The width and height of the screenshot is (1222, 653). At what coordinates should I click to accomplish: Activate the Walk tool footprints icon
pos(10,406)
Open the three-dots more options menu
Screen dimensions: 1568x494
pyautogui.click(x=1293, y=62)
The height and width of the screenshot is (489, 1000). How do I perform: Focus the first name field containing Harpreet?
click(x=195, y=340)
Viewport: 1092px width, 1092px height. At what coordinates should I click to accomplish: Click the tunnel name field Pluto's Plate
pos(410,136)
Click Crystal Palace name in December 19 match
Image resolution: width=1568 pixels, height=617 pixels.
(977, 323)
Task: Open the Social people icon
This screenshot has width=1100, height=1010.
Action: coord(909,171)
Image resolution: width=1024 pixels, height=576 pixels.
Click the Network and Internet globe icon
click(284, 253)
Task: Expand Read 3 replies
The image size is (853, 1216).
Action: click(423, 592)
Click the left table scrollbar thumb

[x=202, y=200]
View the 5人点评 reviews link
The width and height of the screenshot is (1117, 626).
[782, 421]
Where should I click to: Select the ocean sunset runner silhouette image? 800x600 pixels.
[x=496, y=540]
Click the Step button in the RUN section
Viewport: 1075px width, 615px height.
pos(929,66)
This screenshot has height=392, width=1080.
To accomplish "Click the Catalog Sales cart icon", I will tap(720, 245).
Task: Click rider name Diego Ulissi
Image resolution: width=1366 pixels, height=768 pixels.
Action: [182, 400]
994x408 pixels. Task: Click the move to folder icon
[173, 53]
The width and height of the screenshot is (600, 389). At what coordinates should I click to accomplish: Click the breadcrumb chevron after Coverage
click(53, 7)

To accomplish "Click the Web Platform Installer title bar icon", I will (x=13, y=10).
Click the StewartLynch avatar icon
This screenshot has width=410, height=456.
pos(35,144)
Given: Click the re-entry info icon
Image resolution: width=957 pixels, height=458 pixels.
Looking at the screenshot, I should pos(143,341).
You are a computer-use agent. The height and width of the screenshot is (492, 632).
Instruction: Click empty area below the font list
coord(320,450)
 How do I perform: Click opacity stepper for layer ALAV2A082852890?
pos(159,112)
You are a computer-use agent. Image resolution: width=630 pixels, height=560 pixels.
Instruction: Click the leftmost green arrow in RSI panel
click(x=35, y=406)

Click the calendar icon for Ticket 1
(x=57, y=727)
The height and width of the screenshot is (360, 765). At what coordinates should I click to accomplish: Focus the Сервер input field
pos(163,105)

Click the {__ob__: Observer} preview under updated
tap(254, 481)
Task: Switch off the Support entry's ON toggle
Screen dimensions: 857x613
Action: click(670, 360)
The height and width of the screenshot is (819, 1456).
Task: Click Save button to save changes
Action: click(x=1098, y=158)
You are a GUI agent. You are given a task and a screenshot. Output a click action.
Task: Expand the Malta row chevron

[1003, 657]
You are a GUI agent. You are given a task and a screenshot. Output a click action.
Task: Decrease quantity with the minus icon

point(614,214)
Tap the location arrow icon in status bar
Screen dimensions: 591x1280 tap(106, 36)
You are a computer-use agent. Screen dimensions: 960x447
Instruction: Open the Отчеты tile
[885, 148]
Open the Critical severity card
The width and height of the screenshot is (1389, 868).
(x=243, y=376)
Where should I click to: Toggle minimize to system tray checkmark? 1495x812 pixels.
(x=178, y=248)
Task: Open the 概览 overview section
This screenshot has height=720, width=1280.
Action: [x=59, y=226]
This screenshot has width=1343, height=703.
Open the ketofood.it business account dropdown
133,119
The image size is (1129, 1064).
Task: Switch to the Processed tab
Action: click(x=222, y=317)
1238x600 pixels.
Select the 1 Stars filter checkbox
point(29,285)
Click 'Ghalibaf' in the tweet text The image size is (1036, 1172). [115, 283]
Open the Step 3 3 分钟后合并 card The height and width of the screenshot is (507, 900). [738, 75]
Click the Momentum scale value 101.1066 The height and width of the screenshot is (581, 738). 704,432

--------------------------------

TASK TO CARRY OUT ::
Please go through the data and copy each line containing the word "entry".

ANSWER FOR THE TASK ::
Given: Click the re-entry info icon
Task: Switch off the Support entry's ON toggle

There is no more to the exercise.